Embora estejam mais presentes nas campanhas eleitorais, as deepfakes constituem a maioria de vídeos sexuais não consensuais, segundo pesquisa da Sensity AI.

Essa nova ferramenta tecnológica vem sendo usado por homens com padrão de dominação ou controle coercitivo sobre mulheres, o mesmo verificado em postagens de imagens íntimas (nudes) não consensuais na internet, que acabaram por ser alvo de regramento em grande parte do mundo. No Brasil, por exemplo, temos a Lei de Combate a Crimes Cibernéticos ou Lei Carolina Dieckmann (lei 12.737/12)2, que incluiu no Código Penal a tipificação de crimes virtuais e delitos informáticos, assegurando o direito à privacidade e à proteção de dados pessoais. A atriz Carolina Dieckmann deu nome à Lei porque teve seu computador invadido e suas fotos íntimas expostas na internet ao se negar a ser extorquida por cibercriminosos e ter denunciado o delito.

Este diploma legal é similar à Ley Olimpia do México3, que impõe pena de 6 anos de prisão para quem divulgar, sem consentimento, imagens íntimas. A Lei tem o nome da ativista Olimpia Coral Melo, que sofreu este tipo de violência quando era adolescente e pensou em suicídio diante da humilhação sofrida.

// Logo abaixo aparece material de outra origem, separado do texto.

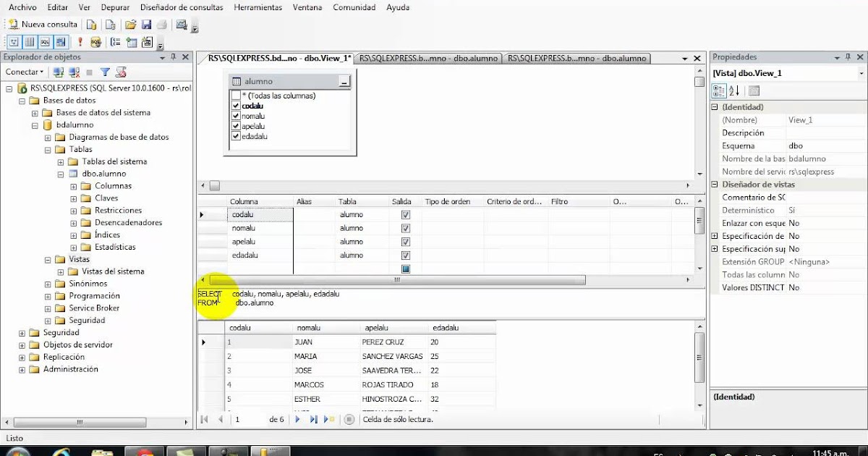
Task: Click the alphabetical sort icon in Propiedades panel
Action: point(734,90)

Pela legislação mexicana, as violências digitais são "atos de agressão, hostilidade, ameaças, insultos, vulnerabilidade de dados e informações privadas (...) através das tecnologias de informação e comunicação, plataformas de Internet, redes sociais, correio eletrônico, aplicativos ou qualquer outro espaço digital e atente contra a integridade, a dignidade, a intimidade, a liberdade, a vida privada ou direito humano das mulheres".

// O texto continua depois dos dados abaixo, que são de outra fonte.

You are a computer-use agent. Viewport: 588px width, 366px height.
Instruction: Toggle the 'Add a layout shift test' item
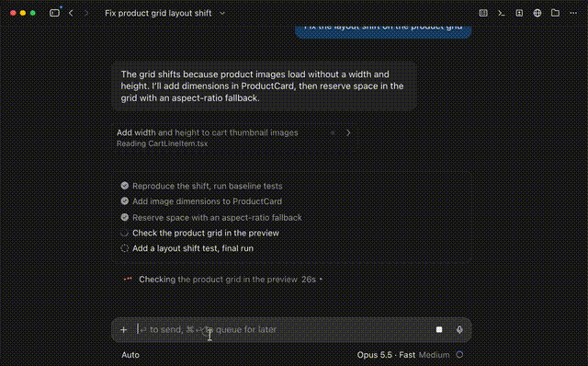125,248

As ferramentas de deepfake, originalmente desenvolvidas para aplicações legítimas como criações artísticas, entretenimento, educação, restauração histórica, e comunicação e marketing, enfrentam o desafio crítico do uso indevido que pode promover a violência de gênero. Para combater este abuso, vários obstáculos precisam ser superados, incluindo o rastreamento de autores, a remoção de conteúdo prejudicial, o desenvolvimento de ferramentas mais eficazes para detectar vídeos artificialmente criados, a natureza sem fronteiras da internet e a rápida evolução das tecnologias de inteligência artificial. Além da necessidade de avanços e aprimoramentos na legislação, a implementação de programas educativos dirigidos a estudantes de todos os níveis escolares se apresenta como um passo fundamental. Esses programas devem visar orientar e sensibilizar sobre o tema, bem como sobre o impacto negativo sofrido pelas vítimas, predominantemente mulheres, que têm seus direitos ameaçados.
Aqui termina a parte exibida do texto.